Je pense qu'il y a là un fort potentiel de changer les choses. Je pense qu'il y a un espace pour cette organisation collective, et un espace pour que nous puissions penser à différentes façons de la mettre en œuvre. Le fait qu'il s'agisse d'un mouvement collectif ne signifie pas qu'il y une seule façon de procéder. Cela signifie que nous apportons différentes manières d'organiser nos expériences, nos défis et nos meilleures pratiques, afin de donner un sens aux complexités que nous apportons, de faire face aux contradictions violentes auxquelles nous sommes confronté.e.s et de trouver des solutions. C'est un peu difficile, mais je pense que nous avons la possibilité de  nous améliorer, et c'est là que l'intersectionnalité entre en jeu. 

Nous ne pouvons pas construire le mouvement si nous ne remettons pas en question le classisme et nos privilèges. Je pense que le mouvement a la possibilité de se développer, mais il y a également la possibilité de réfléchir profondément à nos propres contradictions. Et de se demander : « À quoi ressemble le féminisme africain pour nous ? » Je sais qu'il existe la Charte du féminisme africain et je l'aime beaucoup. Lorsque j'ai vu le document pour la première fois, je me suis dit : « Oh, j'adore ça ». Mais il faut aussi redéfinir en permanence à quoi cela ressemble pour nous. Aujourd'hui, nous avons la génération Z, avec les réseaux sociaux et les espaces numériques utilisés pour l'organisation. Où allons-nous ? Que disons-nous ? Je pense que nous avons de nombreuses possibilités d'évoluer et de faire face à nos défis et à nos privilèges, et de reconnaître nos lacunes.

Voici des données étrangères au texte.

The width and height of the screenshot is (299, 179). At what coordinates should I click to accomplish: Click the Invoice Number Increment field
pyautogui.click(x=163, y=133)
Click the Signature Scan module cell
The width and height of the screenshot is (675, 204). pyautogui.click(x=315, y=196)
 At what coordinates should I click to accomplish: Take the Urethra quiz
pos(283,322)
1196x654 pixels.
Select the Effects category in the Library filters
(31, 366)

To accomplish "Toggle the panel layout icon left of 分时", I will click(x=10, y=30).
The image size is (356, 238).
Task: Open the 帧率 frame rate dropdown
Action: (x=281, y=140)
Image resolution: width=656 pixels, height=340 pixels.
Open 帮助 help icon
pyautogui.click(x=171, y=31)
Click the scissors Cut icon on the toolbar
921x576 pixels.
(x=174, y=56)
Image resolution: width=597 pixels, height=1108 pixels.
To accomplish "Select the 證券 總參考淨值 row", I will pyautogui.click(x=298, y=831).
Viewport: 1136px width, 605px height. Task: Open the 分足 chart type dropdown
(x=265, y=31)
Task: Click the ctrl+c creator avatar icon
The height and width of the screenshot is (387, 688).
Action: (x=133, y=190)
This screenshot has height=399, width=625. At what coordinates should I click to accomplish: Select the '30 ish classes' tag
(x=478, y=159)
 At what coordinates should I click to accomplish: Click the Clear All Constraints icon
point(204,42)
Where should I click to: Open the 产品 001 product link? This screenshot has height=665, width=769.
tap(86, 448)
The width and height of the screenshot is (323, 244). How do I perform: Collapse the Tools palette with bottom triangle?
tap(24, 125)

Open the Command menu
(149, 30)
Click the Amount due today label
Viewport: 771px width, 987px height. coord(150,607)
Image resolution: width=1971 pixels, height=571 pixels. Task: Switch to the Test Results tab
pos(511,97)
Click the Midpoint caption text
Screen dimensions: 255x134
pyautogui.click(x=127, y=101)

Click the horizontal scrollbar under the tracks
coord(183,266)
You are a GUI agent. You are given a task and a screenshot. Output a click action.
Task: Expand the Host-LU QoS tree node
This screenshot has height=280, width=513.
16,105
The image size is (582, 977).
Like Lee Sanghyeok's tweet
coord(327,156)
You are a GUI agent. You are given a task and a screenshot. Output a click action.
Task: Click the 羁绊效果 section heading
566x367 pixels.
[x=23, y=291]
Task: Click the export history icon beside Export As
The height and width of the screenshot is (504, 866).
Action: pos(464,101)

Le mouvement féministe Africaine a la possibilité de se développer, mais il y a également la possibilité de réfléchir profondément à nos propres contradictions.

Nous reviendrons sur la question de la confrontation avec les domaines dans lesquels nous ne sommes pas performants. Tu as parlé des générations. D'habitude, on parle beaucoup de cette tension persistante entre les générations. Quelles ont été tes observations dans ces espaces en tant que jeune féministe engagée avec des personnes qui ont probablement fait ce travail avant même ta naissance, mais aussi avec des personnes plus jeunes ? 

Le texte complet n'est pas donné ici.